* [Instructions to follow]
Copy the listing exactly, please, and keep every picture out of it.

* [Working data]
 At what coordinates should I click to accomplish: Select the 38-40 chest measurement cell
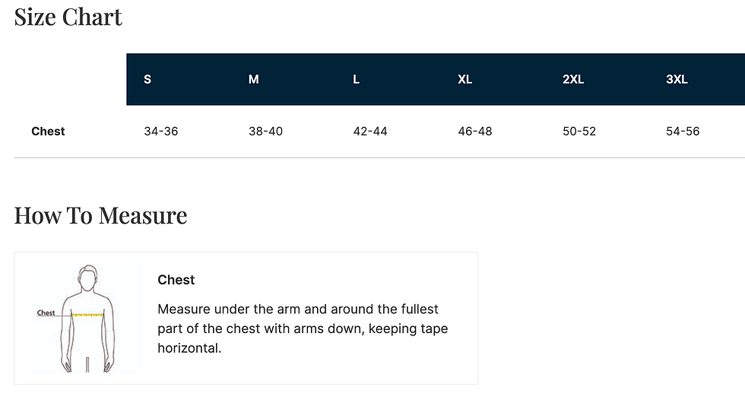pos(265,131)
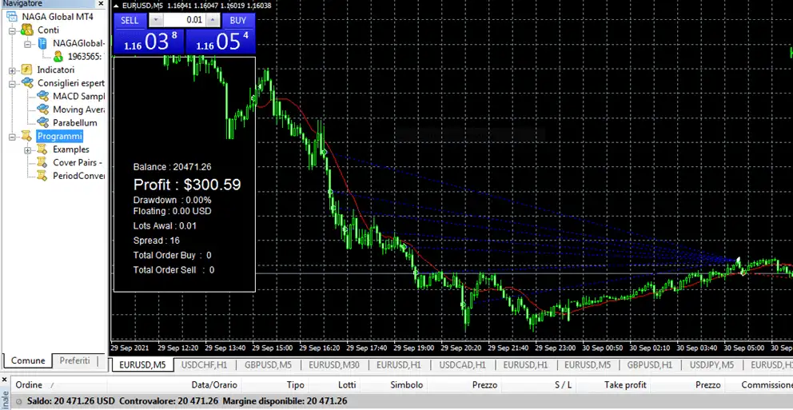Click the Indicatori function icon
This screenshot has width=793, height=410.
coord(26,70)
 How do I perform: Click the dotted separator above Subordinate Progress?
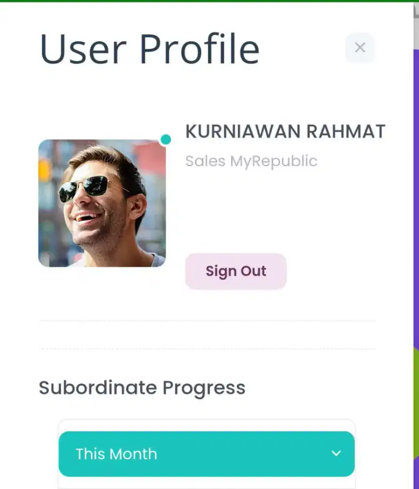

* [Solution to the problem]
 At what coordinates should I click to accomplish: Select the 38-40 chest measurement cell
pos(265,131)
Click the Indicatori function icon
This screenshot has width=793, height=410.
coord(26,70)
 How do I perform: Click the dotted separator above Subordinate Progress?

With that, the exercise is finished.